Return, word for word, the part of the passage on Bishop's "One Art" starting at "In an interview" and ending at "travel, and symbolism.".

- Excerpt to read

§

The ABA rhyme scheme "One Art" alternates between the "-er" and "-ent" ending sound, with the last stanza repeating the A sound, as is with the villanelle. The refrains, "The art of losing isn't hard to master", which varies in the eighteenth line, "the art of losing's not too hard to master". The villanelle has no set meter, but Bishop keeps a pattern of alternating eleven and ten-syllable lines, with predominantly iambic pentameter.

In an interview with Elizabeth Spires in 1978, Bishop said that her thoughts when writing "One Art" were always on villanelles. "I wanted to write a villanelle all my life but I never could. I'd start them but for some reason, I never could finish them." You can see this intent when examining the original drafts where one can make out the skeleton of a villanelle; she chose her rhymes and refrains first and filled in the rest Brett Millier has assessed that "Bishop conceived the poem as a villanelle from the start, and the play of "twos" within it - two rivers, two cities, the lost lover means not being "two" anymore - suggests that a two-rhyme villanelle is a form appropriate to the content."

=== Themes ===
Bishop instills one main theme in this poem, loss, which has consequences that form branching themes of learning, regret, travel, and symbolism.

==== Loss ====
Nearly explicitly stated, Bishop writes to explore the theme of loss as she reflects on her losses. Using the villanelle form, Bishop emphasizes the inevitability of loss when she sets up a rigid structure, and then repeatedly breaks it, adding hyper-beats or eliding syllables, using half-rhymes, and an altered final refrain, to name a few. Loss is felt in this poem through Bishop's vague, but not so vague, examples of things everyone loses or can love; loss becomes a moment in the grander commentary on human existence which art pursues. This concept draws back to the title, loss is an art and the art of losing is learned through loss, engrained in everyday life and present in the most important moments of our lives. This is exactly the progression that the poem follows, and it acts as a philosophical theory of life and loss, drawing examples from her life.

§

- Dataset entries
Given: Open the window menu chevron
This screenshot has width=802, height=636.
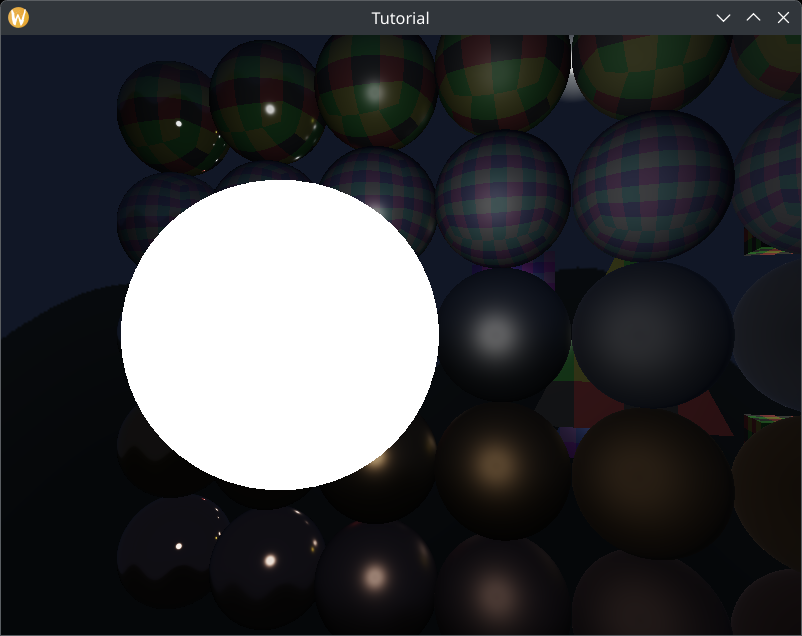Looking at the screenshot, I should click(x=723, y=17).
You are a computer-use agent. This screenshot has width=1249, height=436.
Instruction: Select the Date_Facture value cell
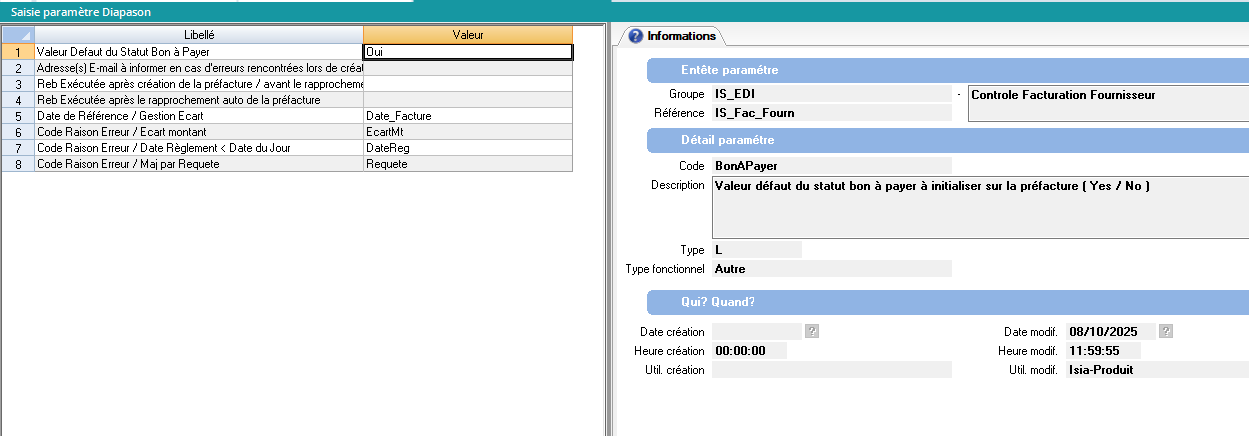tap(468, 116)
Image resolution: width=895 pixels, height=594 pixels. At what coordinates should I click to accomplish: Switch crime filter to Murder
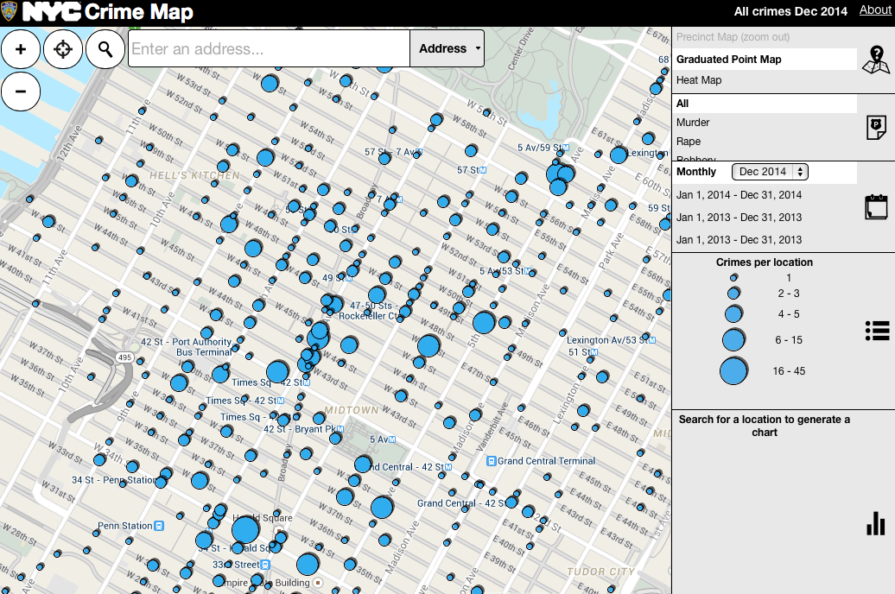click(694, 121)
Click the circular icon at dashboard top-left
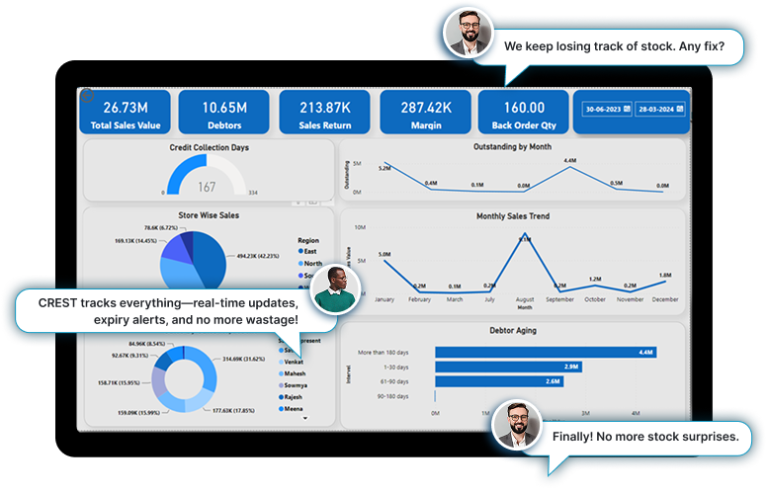This screenshot has height=492, width=768. (87, 96)
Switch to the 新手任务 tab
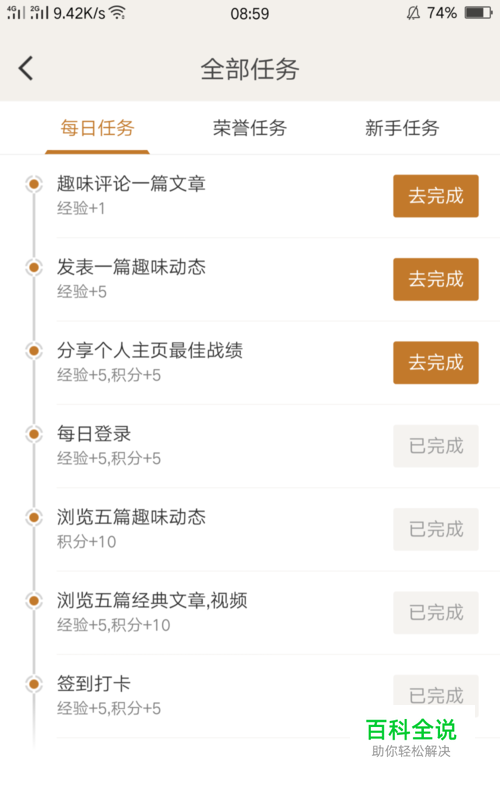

§

- The completed task
In an interview with Elizabeth Spires in 1978, Bishop said that her thoughts when writing "One Art" were always on villanelles. "I wanted to write a villanelle all my life but I never could. I'd start them but for some reason, I never could finish them." You can see this intent when examining the original drafts where one can make out the skeleton of a villanelle; she chose her rhymes and refrains first and filled in the rest Brett Millier has assessed that "Bishop conceived the poem as a villanelle from the start, and the play of "twos" within it - two rivers, two cities, the lost lover means not being "two" anymore - suggests that a two-rhyme villanelle is a form appropriate to the content."

=== Themes ===
Bishop instills one main theme in this poem, loss, which has consequences that form branching themes of learning, regret, travel, and symbolism.